I am not really sure if I can follow here. How could a rust compiled program like git honor my cygwin emulated mount points in paths, which I need, when working with other posix compliant software.

sunshowers 3 days ago | parent [-]

I thought that if you invoke a native Windows binary with Cygwin, it translates Unix-looking paths into Windows ones. But it's been a long time since I used Cygwin so I could be wrong.

GoblinSlayer 3 days ago | parent | prev | next [-]

Git works only on cygwin too?

Kwpolska 3 days ago | parent [-]

No, it doesn't. OP meant that the Rust support on Cygwin is bad; it is better with the native Windows API.
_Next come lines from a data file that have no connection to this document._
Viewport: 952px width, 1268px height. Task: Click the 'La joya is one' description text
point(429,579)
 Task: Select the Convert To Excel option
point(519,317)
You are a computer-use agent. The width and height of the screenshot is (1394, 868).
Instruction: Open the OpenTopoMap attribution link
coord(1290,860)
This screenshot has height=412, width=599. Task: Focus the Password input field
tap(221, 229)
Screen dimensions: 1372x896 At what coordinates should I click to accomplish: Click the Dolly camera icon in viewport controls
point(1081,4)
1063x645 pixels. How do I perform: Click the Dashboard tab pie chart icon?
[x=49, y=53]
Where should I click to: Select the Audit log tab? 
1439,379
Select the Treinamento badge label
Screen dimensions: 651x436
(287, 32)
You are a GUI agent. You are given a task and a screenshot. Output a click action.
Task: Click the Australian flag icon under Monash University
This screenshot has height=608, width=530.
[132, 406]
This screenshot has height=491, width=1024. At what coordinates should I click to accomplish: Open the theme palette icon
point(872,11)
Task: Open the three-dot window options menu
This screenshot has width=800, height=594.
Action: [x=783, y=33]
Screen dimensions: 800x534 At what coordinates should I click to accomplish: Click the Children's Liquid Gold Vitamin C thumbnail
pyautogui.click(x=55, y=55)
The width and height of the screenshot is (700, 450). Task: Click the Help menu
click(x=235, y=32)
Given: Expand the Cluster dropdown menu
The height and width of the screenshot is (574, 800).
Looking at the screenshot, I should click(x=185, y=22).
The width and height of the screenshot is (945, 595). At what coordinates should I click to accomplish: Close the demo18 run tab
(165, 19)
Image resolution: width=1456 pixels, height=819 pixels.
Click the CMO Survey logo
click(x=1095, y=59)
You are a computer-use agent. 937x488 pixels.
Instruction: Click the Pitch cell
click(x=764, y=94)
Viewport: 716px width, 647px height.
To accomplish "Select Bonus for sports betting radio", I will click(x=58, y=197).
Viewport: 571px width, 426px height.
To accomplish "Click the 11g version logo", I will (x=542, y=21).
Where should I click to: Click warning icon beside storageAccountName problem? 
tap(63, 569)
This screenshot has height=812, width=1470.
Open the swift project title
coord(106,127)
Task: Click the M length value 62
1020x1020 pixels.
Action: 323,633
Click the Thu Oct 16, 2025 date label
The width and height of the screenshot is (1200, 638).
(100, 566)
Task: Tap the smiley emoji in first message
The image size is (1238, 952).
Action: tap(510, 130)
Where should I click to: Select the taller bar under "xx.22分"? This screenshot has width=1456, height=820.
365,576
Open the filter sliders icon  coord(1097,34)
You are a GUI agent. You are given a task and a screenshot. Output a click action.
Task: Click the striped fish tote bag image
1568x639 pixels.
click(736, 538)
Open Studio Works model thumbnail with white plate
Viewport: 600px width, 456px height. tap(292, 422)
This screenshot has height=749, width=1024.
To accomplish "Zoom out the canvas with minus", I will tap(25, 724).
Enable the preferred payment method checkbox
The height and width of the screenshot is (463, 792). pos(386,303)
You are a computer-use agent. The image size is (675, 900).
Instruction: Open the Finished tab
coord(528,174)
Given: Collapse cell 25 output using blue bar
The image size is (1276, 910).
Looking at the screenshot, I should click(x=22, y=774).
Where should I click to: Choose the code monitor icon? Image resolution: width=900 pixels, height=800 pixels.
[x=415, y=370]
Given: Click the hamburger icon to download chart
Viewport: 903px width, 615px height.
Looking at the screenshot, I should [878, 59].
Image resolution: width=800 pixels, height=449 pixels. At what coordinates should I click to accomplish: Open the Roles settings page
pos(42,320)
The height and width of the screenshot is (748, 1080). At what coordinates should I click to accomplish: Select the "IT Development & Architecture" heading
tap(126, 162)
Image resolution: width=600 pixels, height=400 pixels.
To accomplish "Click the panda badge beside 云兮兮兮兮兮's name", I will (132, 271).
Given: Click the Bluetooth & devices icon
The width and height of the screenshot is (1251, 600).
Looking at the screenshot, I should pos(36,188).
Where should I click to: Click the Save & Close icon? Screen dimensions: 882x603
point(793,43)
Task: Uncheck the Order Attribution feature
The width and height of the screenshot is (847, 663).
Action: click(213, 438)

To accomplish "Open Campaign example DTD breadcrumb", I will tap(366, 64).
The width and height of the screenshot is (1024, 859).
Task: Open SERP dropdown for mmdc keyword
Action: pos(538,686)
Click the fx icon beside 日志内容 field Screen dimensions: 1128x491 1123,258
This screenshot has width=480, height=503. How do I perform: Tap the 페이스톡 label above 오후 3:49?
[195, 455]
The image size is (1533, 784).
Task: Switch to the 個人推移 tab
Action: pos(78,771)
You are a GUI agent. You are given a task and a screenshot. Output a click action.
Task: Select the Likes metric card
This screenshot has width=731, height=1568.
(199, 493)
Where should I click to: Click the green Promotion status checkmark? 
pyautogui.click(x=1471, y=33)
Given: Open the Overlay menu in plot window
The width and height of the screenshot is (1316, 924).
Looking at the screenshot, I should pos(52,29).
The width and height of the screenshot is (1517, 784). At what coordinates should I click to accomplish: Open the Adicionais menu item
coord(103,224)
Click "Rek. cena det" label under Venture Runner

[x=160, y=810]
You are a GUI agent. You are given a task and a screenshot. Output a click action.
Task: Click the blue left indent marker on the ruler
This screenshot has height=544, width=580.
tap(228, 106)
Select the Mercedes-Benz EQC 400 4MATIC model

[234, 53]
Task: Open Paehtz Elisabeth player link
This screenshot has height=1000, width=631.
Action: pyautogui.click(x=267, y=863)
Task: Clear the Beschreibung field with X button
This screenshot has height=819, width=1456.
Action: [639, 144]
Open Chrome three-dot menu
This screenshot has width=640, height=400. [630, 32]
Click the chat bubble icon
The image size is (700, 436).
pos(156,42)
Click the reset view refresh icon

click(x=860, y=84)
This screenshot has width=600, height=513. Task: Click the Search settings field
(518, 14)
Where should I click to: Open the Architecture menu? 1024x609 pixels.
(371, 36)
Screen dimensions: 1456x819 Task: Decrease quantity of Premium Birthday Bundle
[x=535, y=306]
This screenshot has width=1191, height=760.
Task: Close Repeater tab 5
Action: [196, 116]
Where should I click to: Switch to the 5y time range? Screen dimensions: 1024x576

1718627440 5 hours ago | parent | next [-]

Git for Windows uses MSYS2, which is a mix of a Cygwin fork and MinGW, the implementation of the Win32 APIs for Linux.

sunshowers 3 days ago | parent | prev | next [-]

I don't quite understand. Why use a janky, lossy Linux emulation layer when you can just target Windows natively?

GoblinSlayer 6 hours ago | parent [-]

For some reason git for windows is a cygwin build.

1718627440 5 hours ago | parent [-]

Because git expects a POSIX API and POSIX tools and also POSIX behaviour like symlinks and line-endings to do its job.

IshKebab 3 days ago | parent | prev [-]

Cygwin is an ugly hack anyway.

lame_lexem 3 days ago | parent | prev [-]

jj has msvc builds and is still tire 1 target maybe something particular about your configuration?

riedel 3 days ago | parent [-]

I want it to be cygwin native, i.e. passing calls through the cygwin posix layer and not use the windows binary. Sure I can use the windows binary, but that is a different thing.